• [Text]:
****************************************

A mother spent years blaming herself for the death of her baby because she had sex when she was pregnant.
Karen Smith had made love with her husband Mark when she was 31 weeks pregnant. Hours later, she suffered bleeding and cramps.
Doctors initially dismissed her symptoms as normal, but hours later, she woke from emergency surgery to be told her baby had died and her womb had been removed during a hysterectomy to save her life.
Karen told the Daily Mail: "I tormented myself with the thought that making love had ended my baby's life.
"When I got to hospital bleeding they assured me all was well and it was normal to bleed after love making.
"The next thing I knew I woke to be told my son was dead and our lives torn apart. Of course I blamed myself. My husband and I were utterly distraught.
"My friends said I'd feel better after the funeral, but I didn't. Yes, life carried on, Mark went back to work and I took the kids to school, but then I'd spent the rest of the day just staring into space.
"I couldn't stop blaming myself. I tortured myself with the thought our love making had ended Robert's life. Everything had been fine until then. Why hadn't we just abstained?"

****************************************

• [Task requirements]: Could you continue the account of the mother who blamed herself for her baby's death, starting after its final line?

• [Provided data]:
****************************************

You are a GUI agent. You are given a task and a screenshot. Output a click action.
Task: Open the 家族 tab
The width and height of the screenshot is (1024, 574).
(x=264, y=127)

****************************************

• [Output]:
Her son, Robert, weighed 4lb, 8oz when he died on 4th September 2008. But making love was not the cause of his death. In fact, Karen had suffered a placental abruption, which experts say should have been spotted earlier.
Karen, 30, from Plymouth, has recently accepted an undisclosed settlement from the hospital after it was proven her son could have survived if she'd been operated on sooner.
Medical notes confirmed baby Robert had died due to lack of oxygen and placental abruption, which happens when there is bleeding behind the placenta, between the placenta and the wall of the uterus.
"I started to get angry that it hadn't been spotted sooner," Karen said.
"Everyone had been too quick to blame sex and missed the symptoms of something much more serious. I felt if they hadn't been preoccupied with me having had sex, my son might have been saved."
She was also relieved to learn that placental abruption was not caused by sex.
"I'd been blaming myself but now I realise actually it hadn't been my fault," she said. "Making love in pregnancy is perfectly safe and most couples do it.
"I'd been torturing myself with the idea that we had caused our baby's death and I felt I needed to prove to myself that I was not responsible at all to be able to grieve."
Karen, who has three other children - Jessica, 14, Jordan, 11 and Chelsea, 7, contacted a solicitor that dealt with mishandled births and began a case.
The expert who examined the evidence concluded that staff should have recognised the signs of a placental abruption earlier and delivered her baby sooner.
Karen added: "To know he may have survived if they had acted quicker was heartbreaking. But I knew I would keep blaming myself until I got justice."
The hospital offered a settlement for the loss of her son and her womb, which she initially rejected. But after a four-year battle they have now made another offer without liability, which Karen has accepted.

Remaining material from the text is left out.